Reproduce each line of the listing exactly.

Content starts

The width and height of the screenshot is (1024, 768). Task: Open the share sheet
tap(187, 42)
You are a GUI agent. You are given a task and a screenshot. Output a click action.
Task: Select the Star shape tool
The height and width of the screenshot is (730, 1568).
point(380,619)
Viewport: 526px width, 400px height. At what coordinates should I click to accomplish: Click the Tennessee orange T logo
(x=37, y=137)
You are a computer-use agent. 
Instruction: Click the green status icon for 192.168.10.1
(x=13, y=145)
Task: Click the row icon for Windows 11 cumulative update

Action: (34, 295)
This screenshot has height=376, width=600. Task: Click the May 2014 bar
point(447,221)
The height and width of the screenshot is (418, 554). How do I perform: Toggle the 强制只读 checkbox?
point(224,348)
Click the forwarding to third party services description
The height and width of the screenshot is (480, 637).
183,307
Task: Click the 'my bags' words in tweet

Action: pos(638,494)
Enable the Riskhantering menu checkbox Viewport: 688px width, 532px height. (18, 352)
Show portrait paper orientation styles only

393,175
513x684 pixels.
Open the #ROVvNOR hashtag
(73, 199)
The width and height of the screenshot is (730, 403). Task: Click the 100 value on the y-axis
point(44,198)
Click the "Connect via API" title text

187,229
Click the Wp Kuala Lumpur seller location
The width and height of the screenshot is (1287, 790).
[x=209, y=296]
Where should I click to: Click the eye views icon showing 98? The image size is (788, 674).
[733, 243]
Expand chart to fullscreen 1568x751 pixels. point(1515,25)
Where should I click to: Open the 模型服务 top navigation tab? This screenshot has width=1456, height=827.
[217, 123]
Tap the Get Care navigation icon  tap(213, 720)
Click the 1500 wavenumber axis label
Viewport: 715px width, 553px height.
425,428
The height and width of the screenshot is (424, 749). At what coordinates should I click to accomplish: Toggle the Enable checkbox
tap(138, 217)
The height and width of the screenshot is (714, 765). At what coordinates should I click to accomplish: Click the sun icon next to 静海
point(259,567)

Content ends

▶ **Response to the exercise**:
The width and height of the screenshot is (1024, 768). Task: Open the share sheet
tap(187, 42)
You are a GUI agent. You are given a task and a screenshot. Output a click action.
Task: Select the Star shape tool
The height and width of the screenshot is (730, 1568).
point(380,619)
Viewport: 526px width, 400px height. At what coordinates should I click to accomplish: Click the Tennessee orange T logo
(x=37, y=137)
You are a computer-use agent. 
Instruction: Click the green status icon for 192.168.10.1
(x=13, y=145)
Task: Click the row icon for Windows 11 cumulative update

Action: (34, 295)
This screenshot has height=376, width=600. Task: Click the May 2014 bar
point(447,221)
The height and width of the screenshot is (418, 554). How do I perform: Toggle the 强制只读 checkbox?
point(224,348)
Click the forwarding to third party services description
The height and width of the screenshot is (480, 637).
183,307
Task: Click the 'my bags' words in tweet

Action: pos(638,494)
Enable the Riskhantering menu checkbox Viewport: 688px width, 532px height. (18, 352)
Show portrait paper orientation styles only

393,175
513x684 pixels.
Open the #ROVvNOR hashtag
(73, 199)
The width and height of the screenshot is (730, 403). Task: Click the 100 value on the y-axis
point(44,198)
Click the "Connect via API" title text

187,229
Click the Wp Kuala Lumpur seller location
The width and height of the screenshot is (1287, 790).
[x=209, y=296]
Where should I click to: Click the eye views icon showing 98? The image size is (788, 674).
[733, 243]
Expand chart to fullscreen 1568x751 pixels. point(1515,25)
Where should I click to: Open the 模型服务 top navigation tab? This screenshot has width=1456, height=827.
[217, 123]
Tap the Get Care navigation icon  tap(213, 720)
Click the 1500 wavenumber axis label
Viewport: 715px width, 553px height.
425,428
The height and width of the screenshot is (424, 749). At what coordinates should I click to accomplish: Toggle the Enable checkbox
tap(138, 217)
The height and width of the screenshot is (714, 765). At what coordinates should I click to accomplish: Click the sun icon next to 静海
point(259,567)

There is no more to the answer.